- Problem: Show all lines below holding the string "agent".

[Records contained in a dataset]
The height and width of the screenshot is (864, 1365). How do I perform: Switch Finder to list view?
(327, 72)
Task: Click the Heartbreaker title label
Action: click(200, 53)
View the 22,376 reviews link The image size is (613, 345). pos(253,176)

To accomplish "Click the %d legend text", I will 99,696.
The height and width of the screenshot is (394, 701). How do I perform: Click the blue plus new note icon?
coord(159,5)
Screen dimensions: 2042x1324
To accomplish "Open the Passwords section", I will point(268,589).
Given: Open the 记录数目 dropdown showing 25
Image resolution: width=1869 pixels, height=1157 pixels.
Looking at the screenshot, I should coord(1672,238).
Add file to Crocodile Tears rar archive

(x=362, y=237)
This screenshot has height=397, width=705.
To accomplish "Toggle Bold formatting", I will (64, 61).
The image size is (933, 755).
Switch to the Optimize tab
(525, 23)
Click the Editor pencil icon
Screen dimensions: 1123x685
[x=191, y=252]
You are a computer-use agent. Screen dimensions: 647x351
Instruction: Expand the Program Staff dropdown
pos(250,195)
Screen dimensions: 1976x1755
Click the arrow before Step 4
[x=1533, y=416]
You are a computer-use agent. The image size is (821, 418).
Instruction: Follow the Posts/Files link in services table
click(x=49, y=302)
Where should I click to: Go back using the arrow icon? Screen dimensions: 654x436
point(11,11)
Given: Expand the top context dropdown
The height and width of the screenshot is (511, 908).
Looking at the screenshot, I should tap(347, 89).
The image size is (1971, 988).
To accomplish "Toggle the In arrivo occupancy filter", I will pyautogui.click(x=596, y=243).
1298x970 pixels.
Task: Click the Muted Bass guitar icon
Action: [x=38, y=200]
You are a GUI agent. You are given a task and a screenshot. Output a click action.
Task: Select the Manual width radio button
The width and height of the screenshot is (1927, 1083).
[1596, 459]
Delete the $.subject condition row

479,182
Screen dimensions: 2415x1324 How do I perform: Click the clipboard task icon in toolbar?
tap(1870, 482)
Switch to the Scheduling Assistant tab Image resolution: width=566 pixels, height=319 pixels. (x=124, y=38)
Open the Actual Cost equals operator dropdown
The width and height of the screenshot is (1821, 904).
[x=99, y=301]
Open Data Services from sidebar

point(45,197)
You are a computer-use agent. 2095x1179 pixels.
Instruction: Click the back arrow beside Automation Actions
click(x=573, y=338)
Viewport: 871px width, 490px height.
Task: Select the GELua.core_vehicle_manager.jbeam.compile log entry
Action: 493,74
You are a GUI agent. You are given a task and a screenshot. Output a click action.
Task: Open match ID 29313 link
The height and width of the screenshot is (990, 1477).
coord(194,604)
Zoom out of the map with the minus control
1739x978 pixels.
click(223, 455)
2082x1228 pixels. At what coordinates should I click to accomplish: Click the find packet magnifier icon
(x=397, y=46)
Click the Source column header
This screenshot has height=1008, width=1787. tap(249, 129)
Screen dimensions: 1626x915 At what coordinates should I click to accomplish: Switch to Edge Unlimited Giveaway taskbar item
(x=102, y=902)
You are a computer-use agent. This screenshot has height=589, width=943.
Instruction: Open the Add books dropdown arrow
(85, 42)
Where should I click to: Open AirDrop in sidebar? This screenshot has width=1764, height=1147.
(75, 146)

- Result of the task:
You are a computer-use agent. Screen dimensions: 647x351
You are a computer-use agent. The image size is (821, 418).
You are a GUI agent. You are given a task and a screenshot. Output a click action.
You are a computer-use agent. 2095x1179 pixels.
You are a GUI agent. You are given a task and a screenshot. Output a click action.
You are a computer-use agent. This screenshot has height=589, width=943.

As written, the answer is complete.